Extracted information:
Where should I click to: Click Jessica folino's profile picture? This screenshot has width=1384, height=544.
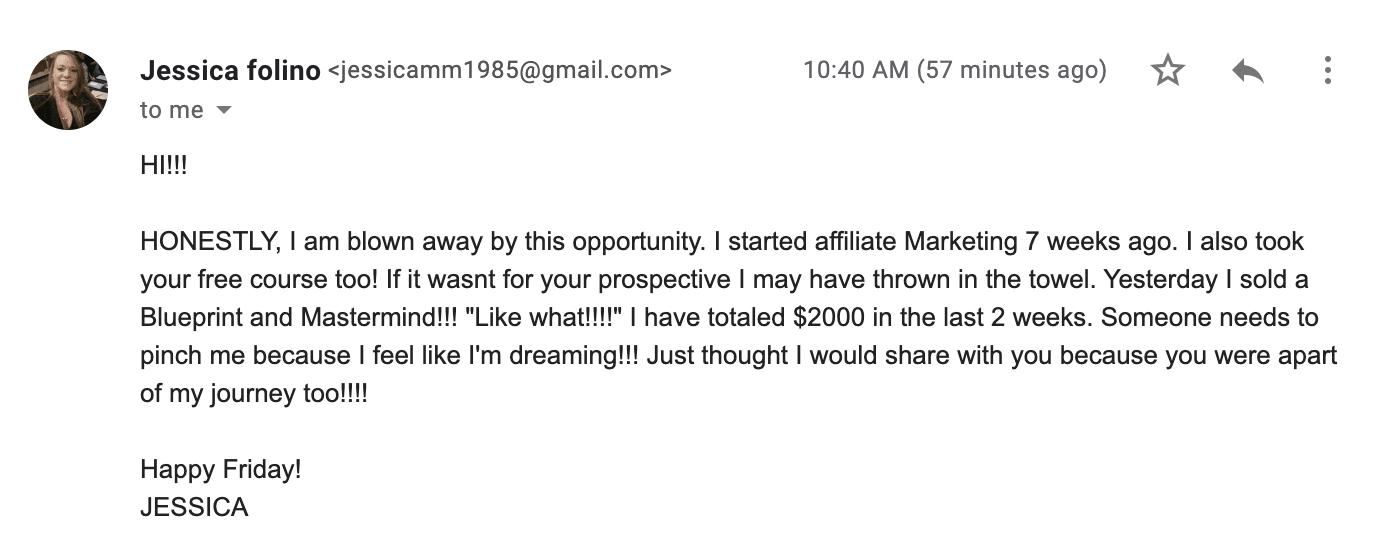(68, 90)
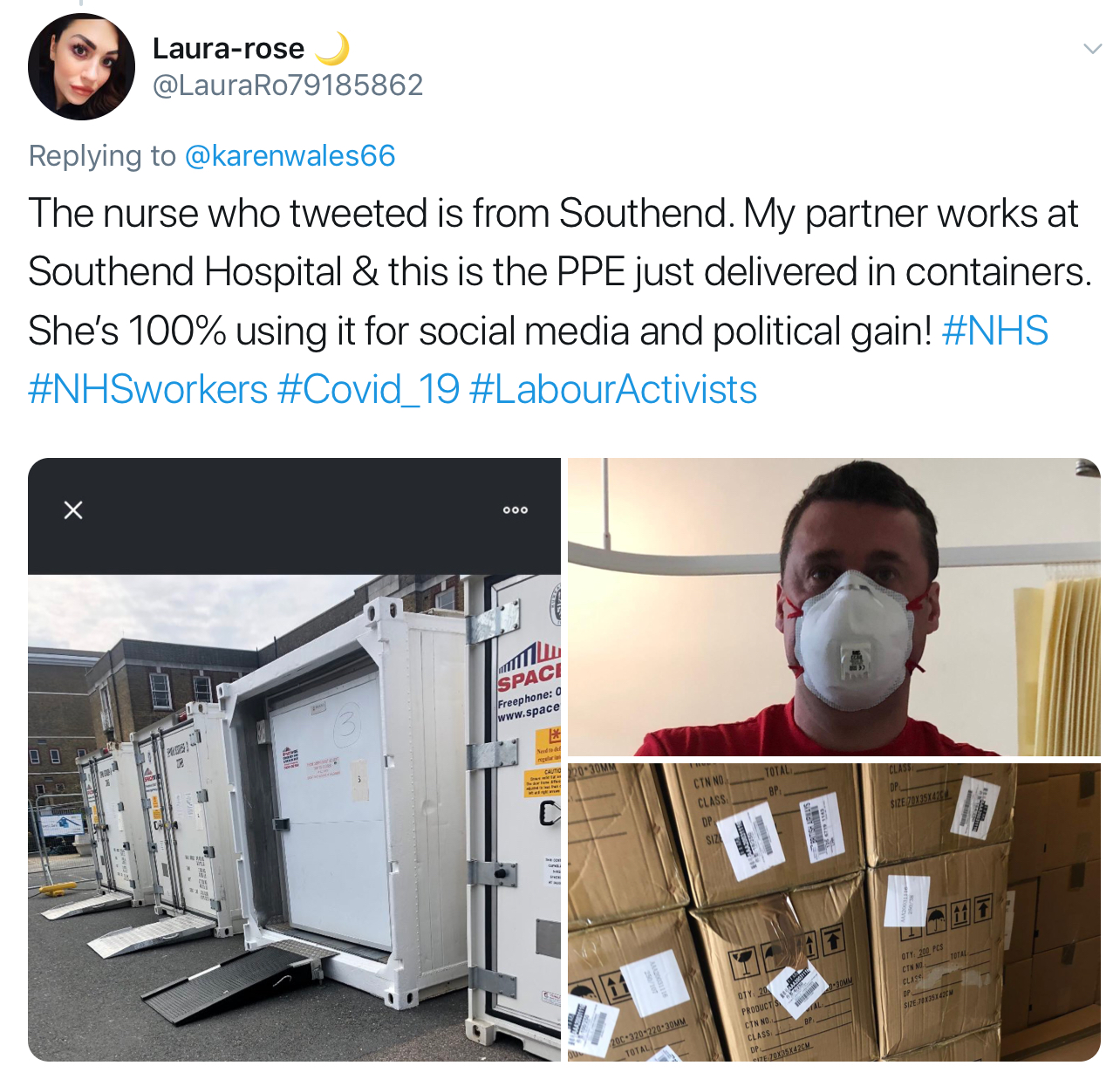1120x1086 pixels.
Task: Select the #LabourActivists hashtag
Action: [x=613, y=389]
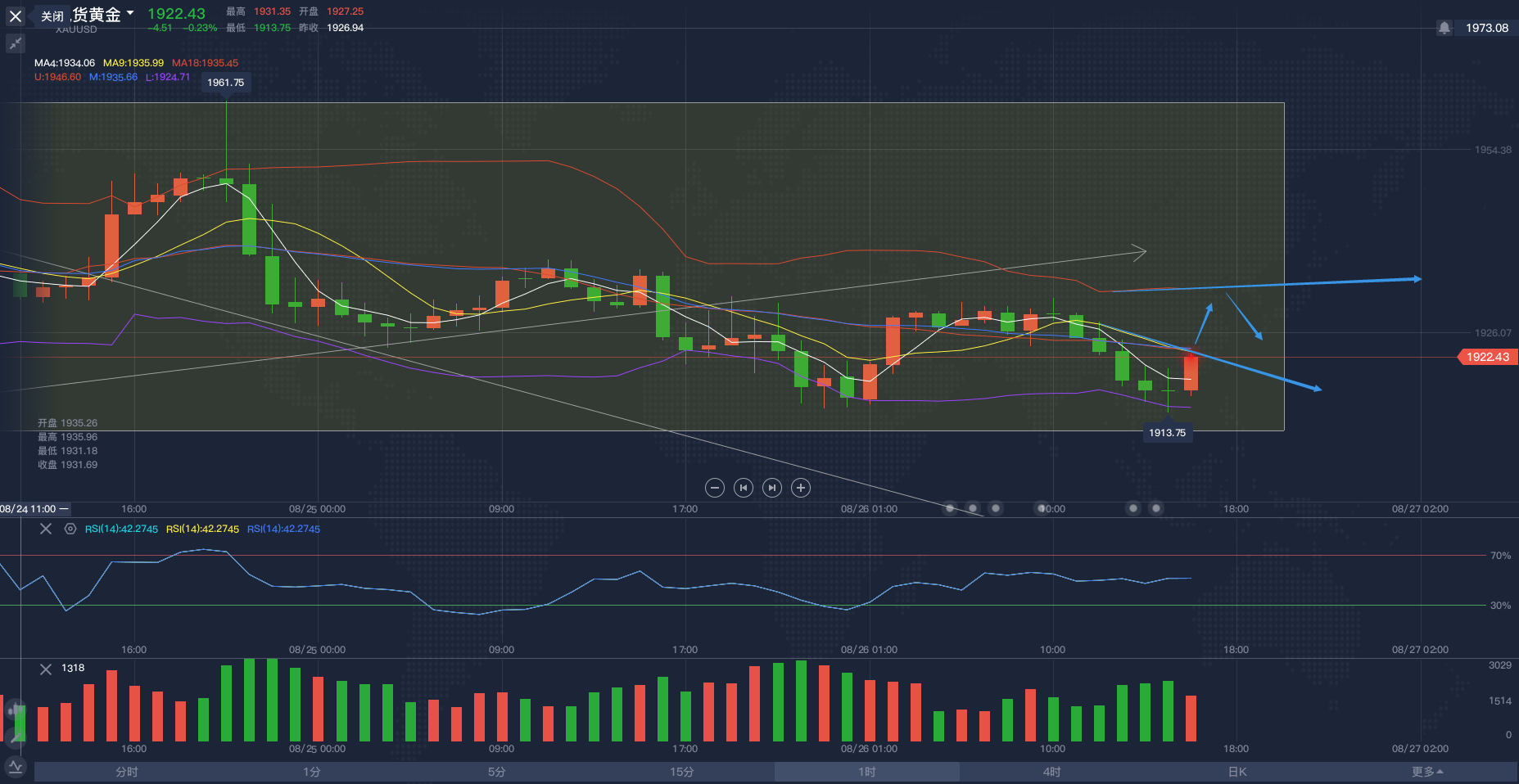
Task: Click the collapse arrows icon under the close button
Action: [16, 44]
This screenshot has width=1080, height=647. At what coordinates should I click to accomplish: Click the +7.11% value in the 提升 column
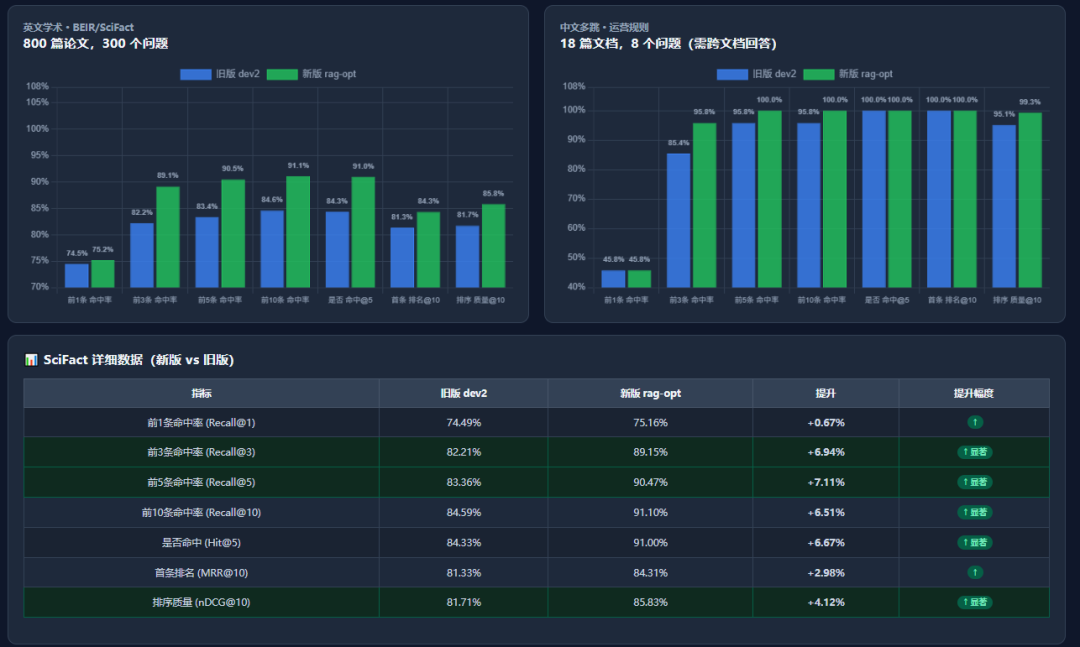coord(825,483)
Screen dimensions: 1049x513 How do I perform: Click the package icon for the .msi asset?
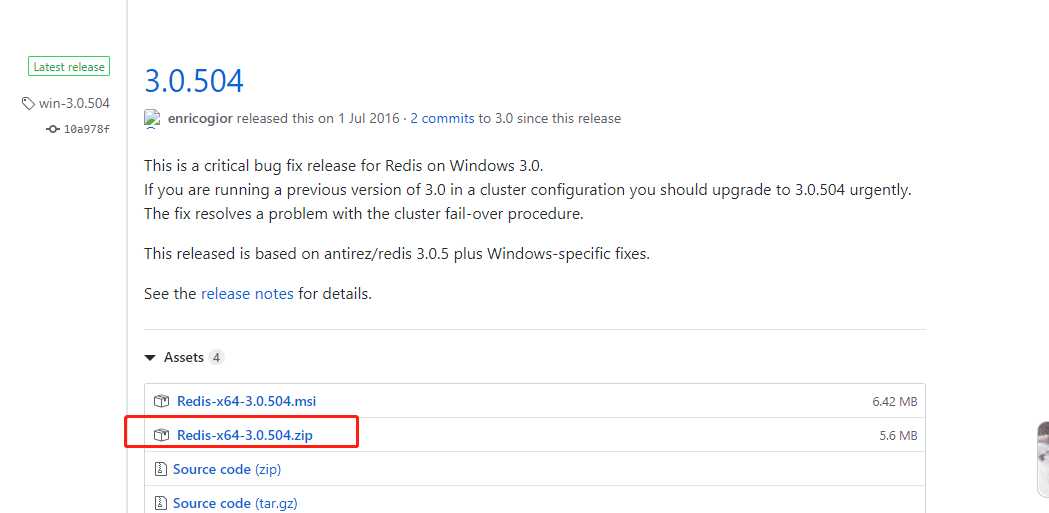[162, 401]
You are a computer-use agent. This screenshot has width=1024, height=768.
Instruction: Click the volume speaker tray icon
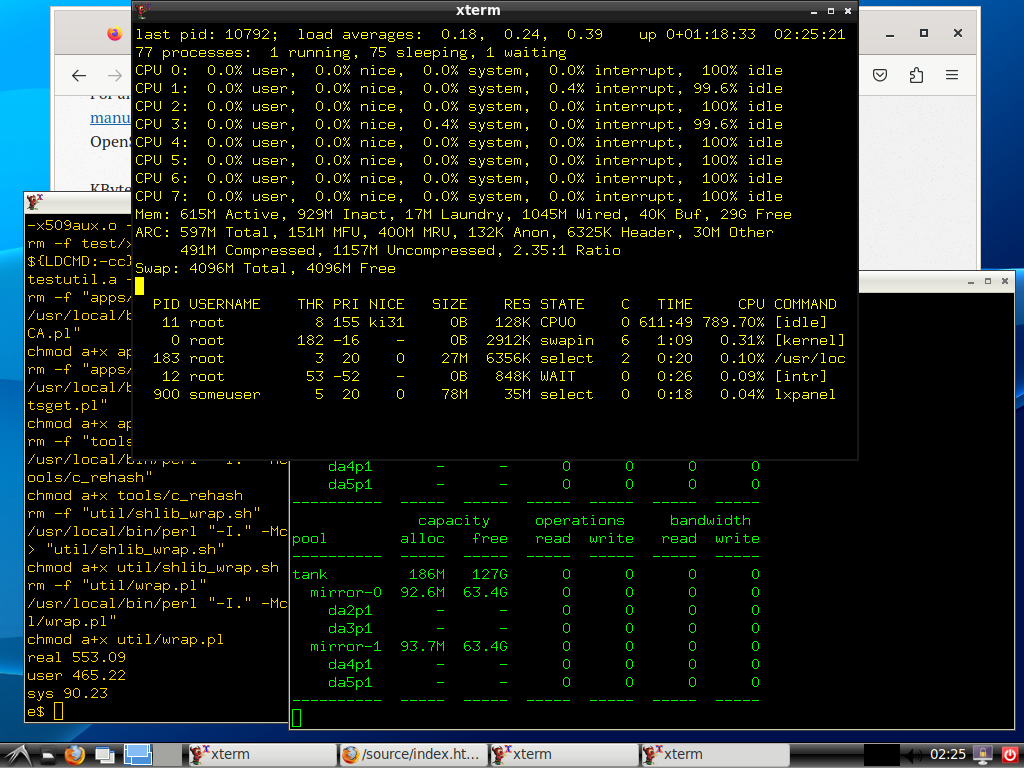(x=912, y=754)
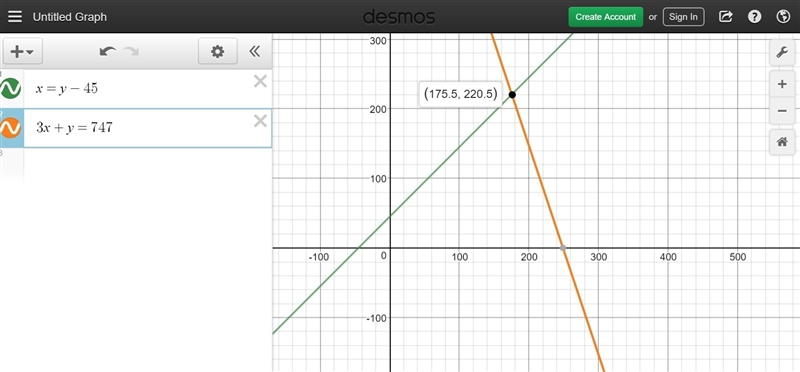Reset view with the home icon
Image resolution: width=800 pixels, height=372 pixels.
782,142
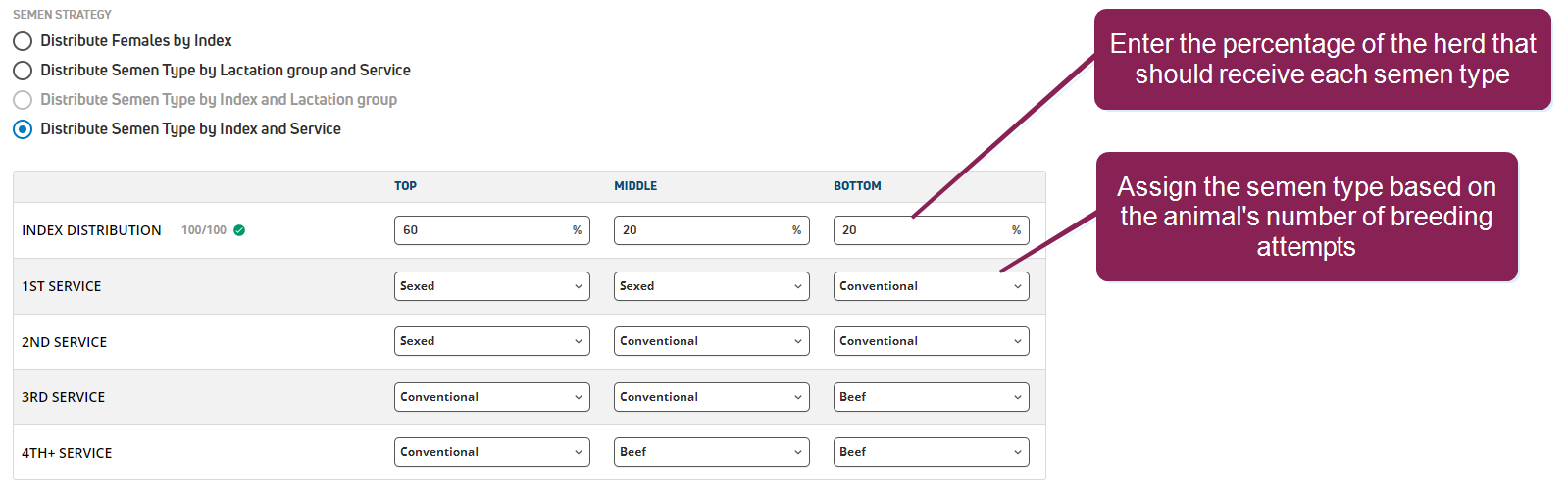Expand the 2nd Service Middle Conventional dropdown
1568x495 pixels.
711,341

Objective: Rewrite all the records with "screenshot" changed to "screen capture" everywhere, keeping everything else the same and omitting the pictures.

Answer to this task:
Where should I click to: Click Jessica folino's profile picture? This screen capture has width=1384, height=544.
(68, 90)
1120x1086 pixels.
Task: Select the #LabourActivists hashtag
Action: [x=613, y=389]
Task: Click the collapse arrows icon under the close button
Action: [16, 44]
This screen capture has width=1080, height=647. At what coordinates should I click to accomplish: Click the +7.11% value in the 提升 column
coord(825,483)
Screen dimensions: 1049x513 How do I perform: Click the package icon for the .msi asset?
[162, 401]
You are a computer-use agent. This screen capture has width=1024, height=768.
Instruction: Click the volume speaker tray icon
(x=912, y=754)
Reset view with the home icon
Image resolution: width=800 pixels, height=372 pixels.
782,142
Expand the 2nd Service Middle Conventional dropdown
1568x495 pixels.
711,341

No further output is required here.